Although not the market-share leader in the space, Cameron International (NYSE:CAM) has recently been dynamic in its efforts related to subsea offerings, most specifically advancing its capabilities with the OneSubsea JV with Schlumberger (NYSE:SLB).
Poised for Growth
Cameron executives portray an ambitious organization growing both in its traditional areas of strength and at the fringes. A portion of growth has come through a company initiative to sell a wider variety of its products to existing customers. But this approach is no panacea, as our studies show that companies run the risk of disappointing customers when they try to do too much. Cameron is no exception, with its customer ratings falling along established lines by service segment.
The recent announcement by National Oilwell Varco (NYSE:NOV) to spin off its distribution business into a separate entity suggests at least one Cameron competitor might be coming to see less as more. Cameron executives also point to its record $10.5 billion backlog as an indicator of a sustainable expansion. Yet again, customary backlogs add to a company's health to a point, but they can also drag down the customer experience if clients find themselves too far back in the queue.
OneSubsea As Catalyst?
We note that Cameron's statements on its offshore capabilities increasingly center on OneSubsea. This is understandable as the JV affords the company the aggressive technology development and marketing muscle of Schlumberger.
When the venture was announced late last year, we projected the move meant a tighter focus on the part of all parties involved. Even with the recently captured $540 project for Chevron in the North Sea and other deals in the pipeline, it's too early to tell how customers will size up the partnership.
Cameron CEO Jack Moore says despite its capabilities, the venture must pursue OneSubsea projects with "commercial discipline" and "focused execution." He also argues subsea is a premium segment and pricing should reflect accordingly.
On the surface, customers in our surveys have historically taken little pleasure in either Cameron's or Schlumberger's pricing and terms. We suspect the same will hold for OneSubsea. That said, deeper analysis indicates pricing is not a major determining factor in customers' eventual satisfaction.

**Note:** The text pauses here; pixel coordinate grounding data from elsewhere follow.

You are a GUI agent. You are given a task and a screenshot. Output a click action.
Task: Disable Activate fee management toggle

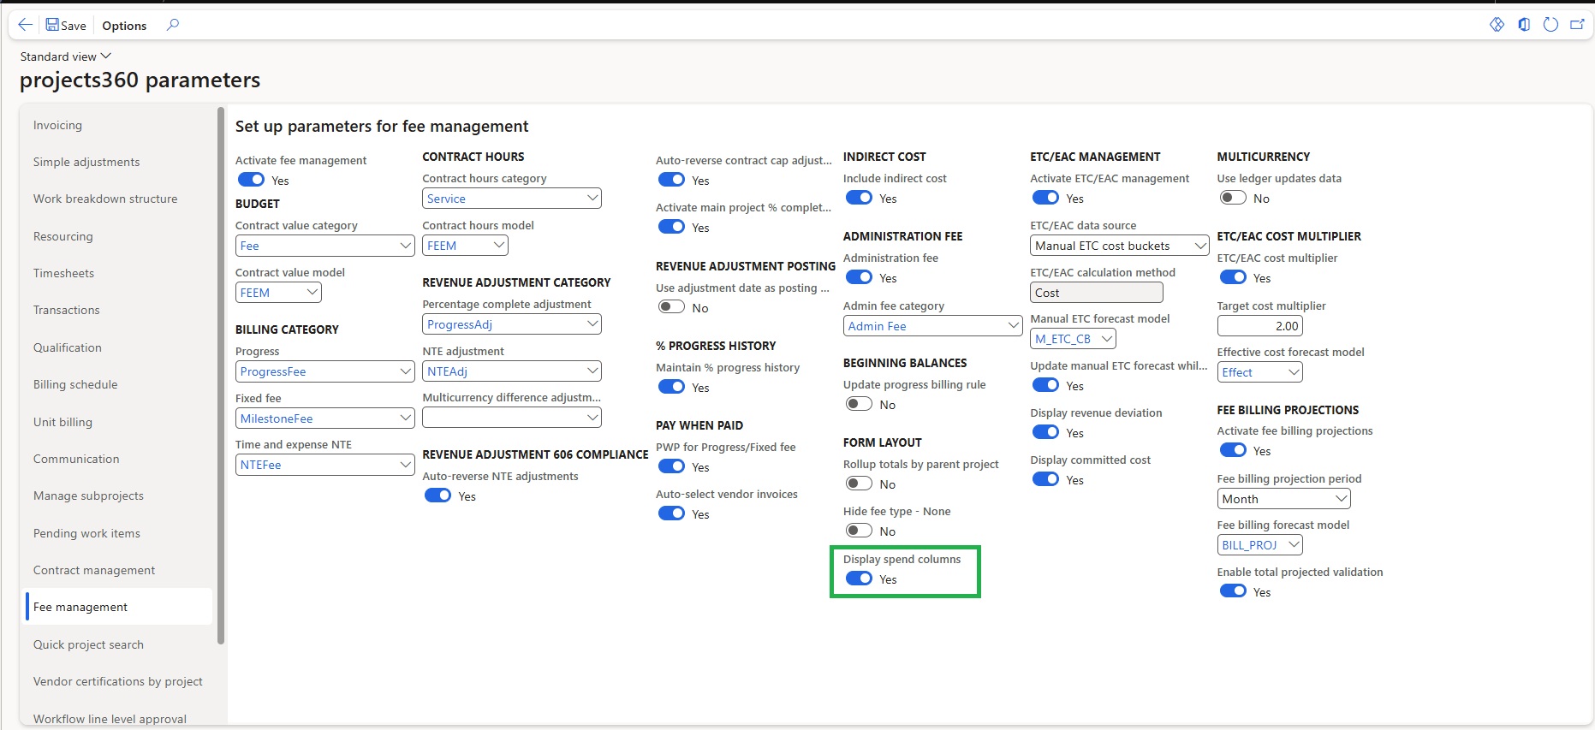[x=251, y=180]
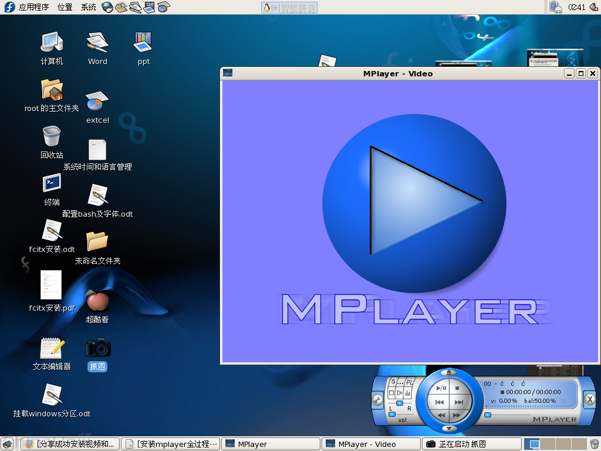The width and height of the screenshot is (601, 451).
Task: Open the 超酷看 desktop icon
Action: click(x=97, y=301)
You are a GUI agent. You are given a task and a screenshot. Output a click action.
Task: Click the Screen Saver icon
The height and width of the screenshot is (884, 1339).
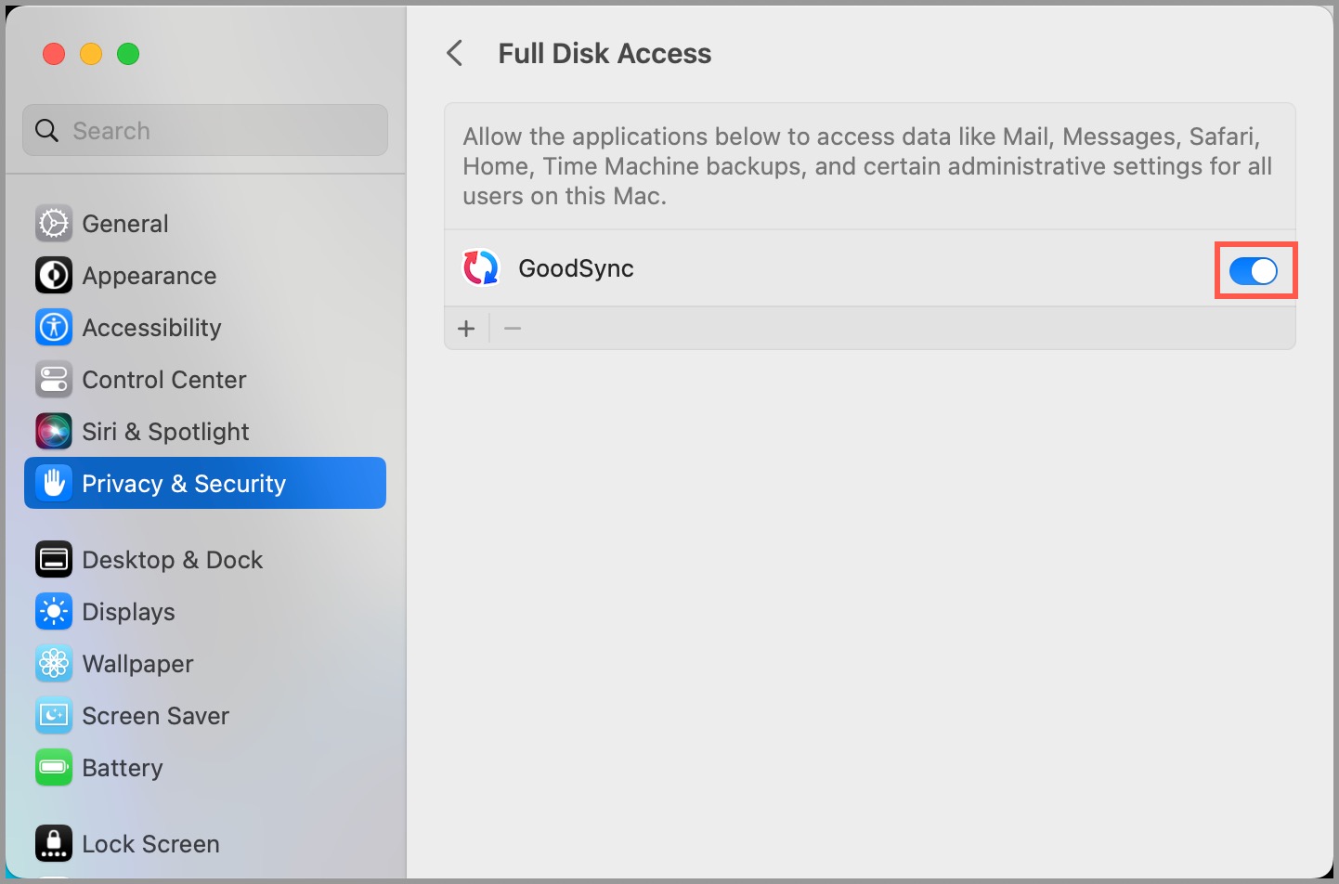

Rather, overall satisfaction tends to color feelings about pricing.
Wiggle Room In Pricing
Cameron right now is a tale of success and growth in its traditional offerings, with commensurate exposure in less familiar, but promising, areas. Never one to target market share through discounting, the company's subsea revenues are nonetheless on the rise, no doubt in part due to its strong ratings and reputation for subsea wellheads and trees.
According to Moore, the JV's accomplishments so far show only a glimpse of the promise of the venture's combined capabilities. In the end, as a leader in blow-out prevention systems and land-based wellheads, with a promising set of drilling-rig and -system offerings in a time of high demand, we sense Cameron may have earned some wiggle room when it comes to pricing across its entire product line.
Disclosure: I have no positions in any stocks mentioned, and no plans to initiate any positions within the next 72 hours.
Business relationship disclosure: My firm, EnergyPoint Research, does and/or seeks to provide for-fee data subscriptions to oil and gas industry participants, investors and other stakeholders, including companies covered in its posts, reports, articles and surveys.